※百合注意。
「ねえ、リリー」
沈黙を破った彼女の声は、不安を孕んでいた。動かしていた手を止め、彼女に目を向ける。応じるように瞳が私に向けられた。その顔に、良いとは言えない感情が浮き出ていた。
「どうしたの?」
図書室に居るため、顔を近付け、声を落とした。幸い、ここは二人だけの席で、他の生徒からはだいぶ距離が空いている。遠慮なく話が出来るというものだ。
「え、えっと、リリーって魔法薬学得意でしょ? ここ教えて欲しいなって」
指さした箇所は、スラグホーン先生に宿題として出されたものだった。だが、こんな問題も解けない程彼女は無知ではないし、何よりあからさまである。
「そんな事が聞きたいんじゃないんでしょ?」
図星のようで言葉に詰まる彼女。ややあってから言葉を絞り出した。
「……私で、いいのかなって」
「どういうこと?」
彼女が本に目を落とす。
「私、リリーみたいに美人でもないし、頭が良いわけでもないし、勇気があるわけでもない。そんな私が、リリーと付き合ってて良いのかな……」
彼女の云うとおり、私と彼女は交際の中だ。
「何でそんな事思うの?」
「ジェームズとのやり取りをみてて、そう思ったの。それに、リリーは彼以外からも人気なのを知ってるから、尚更自信がなくて」
「じゃあ、私が他の男子と付き合っても良いって事?」
「嫌だよ……!」
ガタっと音を立てて椅子から飛び立った彼女は、遠方で睨みを送るピンス先生に気付き、慌てて椅子に腰掛けた。恥ずかしさからか、しょんぼりしている。

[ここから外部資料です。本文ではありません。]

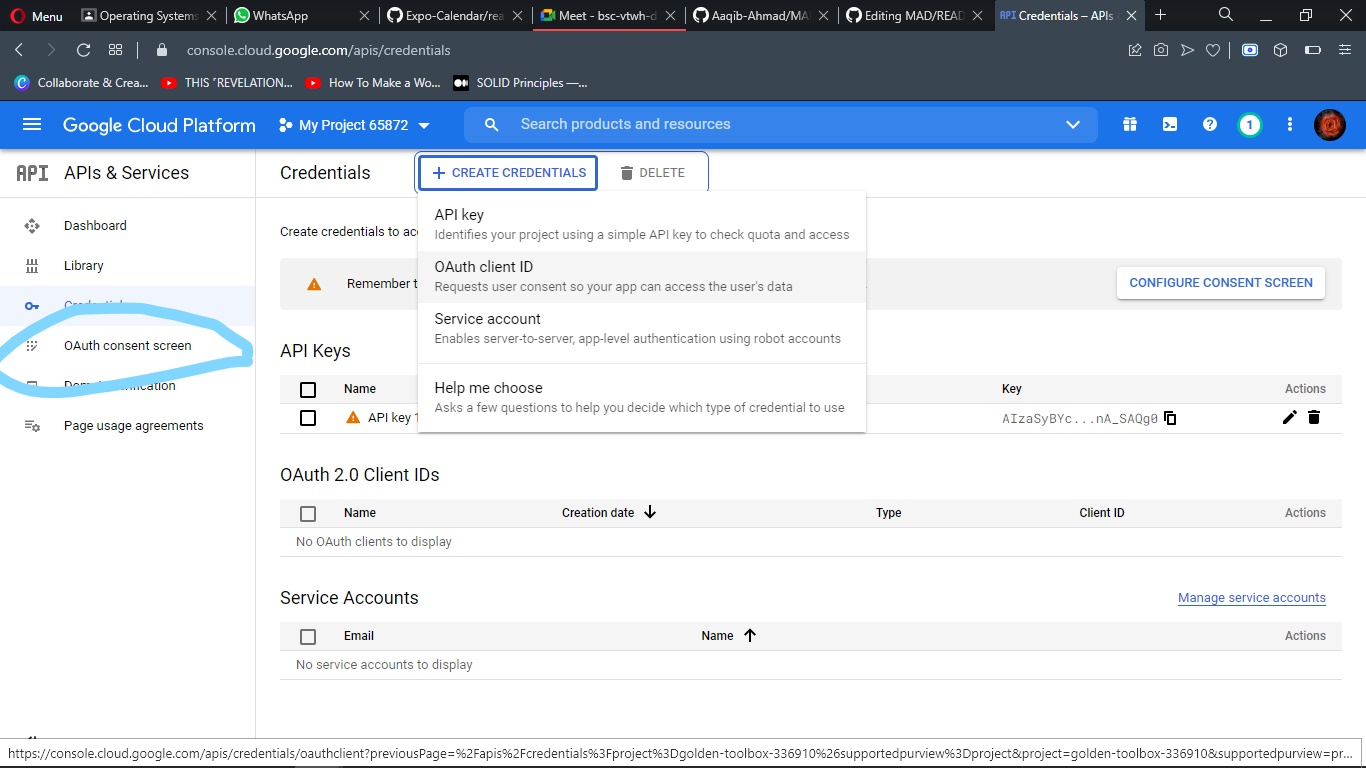Check the header checkbox in OAuth 2.0 Client IDs
The height and width of the screenshot is (768, 1366).
(x=308, y=513)
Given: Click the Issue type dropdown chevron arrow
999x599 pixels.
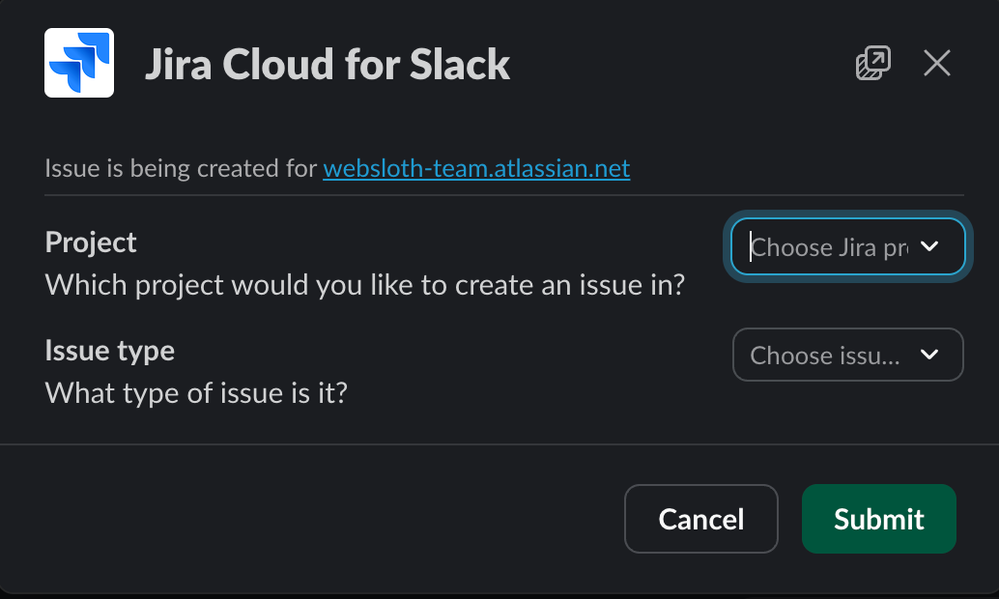Looking at the screenshot, I should (x=929, y=354).
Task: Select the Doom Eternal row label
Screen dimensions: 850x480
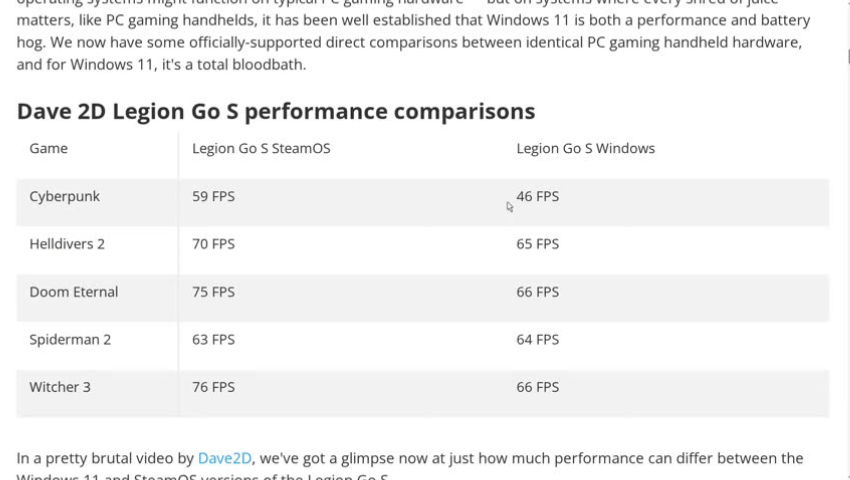Action: (x=74, y=292)
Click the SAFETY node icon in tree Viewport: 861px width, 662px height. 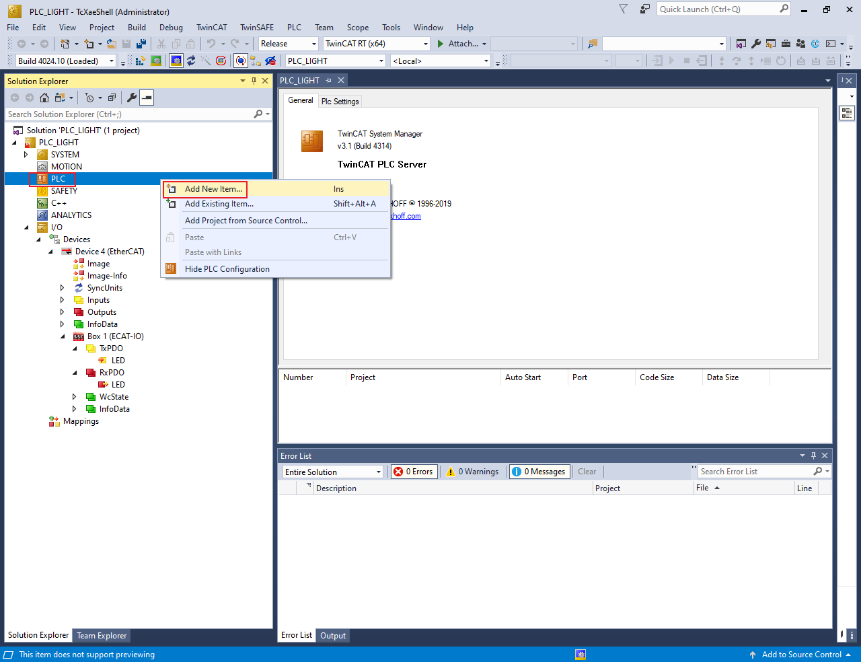click(x=42, y=191)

「嫌だよ、そりゃあ。私だってリリーの事、す、好きだし……」
肩に力を入れ、膝の上で拳を作る彼女に、そっと手を重ねた。
「なら良いじゃない。私は貴女が好きで、貴女も私が好き。それで良いのよ。好きで居て欲しい相手以外からの好意には、興味無いわ」
やんわり微笑むと、不安が霧散したようで、彼女の大きくぱちりとした瞳が嬉しさに潤んだ。
「うんっ、ありがとう、リリー」
目尻に涙を浮かばせ、にっこり微笑む彼女は、私の可愛い可愛い恋人。愛でるようにぎゅうと抱き締めれば、「リリー?!」と驚く声が肩越しに返ってきた。